Required actions.
- 1) In the forum thread about running cbindgen, what did one reply say its author wrote instead of using the build.rs method?
- 2) Rewrite the cbindgen thread starting at "Yes, I also" and ending at "for that var.", swapping "Makefile" for "shell script".
- 3) Write the next part of the forum thread on running cbindgen, picking up after its last sentence.

Does anyone have recommendations for running cbindgen as post-build step? by using build.rs as recommended by the docs it makes it so when I have basic typos in my Rust code, I sometimes run into parse errors like this:
--- stderr
thread 'main' panicked at 'called `Result::unwrap()` on an `Err` value: ParseSyntaxError { crate_name: "...", src_path: "...lib.rs", error: Error("expected identifier") }', src/libcore/result.rs:1188:5
note: run with `RUST_BACKTRACE=1` environment variable to display a backtrace.
instead of pretty rust compiler errors like this:
error: expected one of `!`, `(`, `,`, `>`, `?`, `for`, lifetime, or path, found `*`
--> src/lib.rs:18:14
|
18 | user_data: * mut c_void,
| ^ expected one of 8 possible tokens
there's some discussion of a postbuild.rs in cargo: https://github.com/rust-lang/cargo/issues/545 but also quite a bit of pushback on making cargo build more complex. It would be good to know if other folks have run into this and what solutions might be better than just temporarily renaming build.rs to disable cbindgen, then adding it back in once the Rust code works well.
Yes, I also gave up on the build.rs method for that reason. Instead I wrote a Makefile.
what solutions might be better than just temporarily renaming
build.rsto disable cbindgen
You can have the build.rs check an env var with std::env::var() to decide whether it should disable cbindgen or not. Make sure to also emit cargo:rerun-if-env-changed for that var.
cbindgen when ran on build.rs could potentially run rustc -Z syntax-only or something to provide a nicer error, but...
I expect the simplest solution if you want to do it from build.rs would be to create a crate that depends on the crate that you want to run cbindgen on, and then run cbindgen on that dependency, or something.

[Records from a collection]
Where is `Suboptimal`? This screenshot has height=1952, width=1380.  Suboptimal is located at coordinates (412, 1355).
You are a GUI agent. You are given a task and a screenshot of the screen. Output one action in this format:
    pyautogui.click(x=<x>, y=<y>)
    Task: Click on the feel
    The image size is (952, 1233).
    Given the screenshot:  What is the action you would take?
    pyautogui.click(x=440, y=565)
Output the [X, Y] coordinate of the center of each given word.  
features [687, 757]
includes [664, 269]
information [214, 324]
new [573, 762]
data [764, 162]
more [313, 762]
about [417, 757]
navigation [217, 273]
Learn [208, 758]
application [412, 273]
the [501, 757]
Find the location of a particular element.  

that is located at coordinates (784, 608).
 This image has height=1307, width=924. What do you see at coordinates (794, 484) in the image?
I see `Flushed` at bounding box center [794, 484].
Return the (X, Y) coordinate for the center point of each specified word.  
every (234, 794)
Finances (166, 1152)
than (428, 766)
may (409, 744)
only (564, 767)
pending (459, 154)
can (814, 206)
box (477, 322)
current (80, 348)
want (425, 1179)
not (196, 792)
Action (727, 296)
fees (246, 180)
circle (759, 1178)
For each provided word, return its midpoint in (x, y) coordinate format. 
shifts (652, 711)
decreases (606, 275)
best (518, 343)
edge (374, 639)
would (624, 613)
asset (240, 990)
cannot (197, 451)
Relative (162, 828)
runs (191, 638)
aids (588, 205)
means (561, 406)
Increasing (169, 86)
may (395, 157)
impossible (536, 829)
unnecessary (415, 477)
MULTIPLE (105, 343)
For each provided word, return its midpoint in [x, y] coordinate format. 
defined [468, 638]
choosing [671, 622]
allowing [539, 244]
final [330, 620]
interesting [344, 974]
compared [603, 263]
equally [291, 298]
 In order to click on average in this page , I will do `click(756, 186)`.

Outputs by task.
- 1) A Makefile.

- 2)
Yes, I also gave up on the build.rs method for that reason. Instead I wrote a shell script.
what solutions might be better than just temporarily renaming
build.rsto disable cbindgen
You can have the build.rs check an env var with std::env::var() to decide whether it should disable cbindgen or not. Make sure to also emit cargo:rerun-if-env-changed for that var.

- 3)
I too was hit by this. I have a workaround that I use locally that solves it:
extern crate cbindgen;
use std::env;
fn main() {
let crate_dir = env::var("CARGO_MANIFEST_DIR").unwrap();
match cbindgen::generate(&crate_dir) {
Ok(gen) => gen,
Err(e) => match e {
// Ignore syntax errors because those will be handled later on by cargo build.
cbindgen::Error::ParseSyntaxError {
crate_name: _,
src_path: _,
error: _,
} => return,
_ => panic!("{:?}", e),
},
}.write_to_file("target/header.h");
}
It just ignores parse errors because those would be handled by the rest of the build process anyway... I have no idea if it breaks other things, but it works for me and makes development a bit less annoying. :)
Also, I have no idea why, but I wasn't able to use unwrap_or_else nor e.kind(), so we get this slightly ugly match.
Maybe it should be added to the README?
Adjusted @tasn's answer to read a bit cleaner:
match cbindgen::generate(&crate_dir) {
Ok(bindings) => bindings.write_to_file("target/header.h"),
Err(cbindgen::Error::ParseSyntaxError { .. }) => return, // ignore in favor of cargo's syntax check
Err(err) => panic!("{:?}", err)
};
It's much cleaner, thanks for sharing!
This is so much better. It should really be added to the README! It's impossible to actually write code while using cbindgen, the recommended way.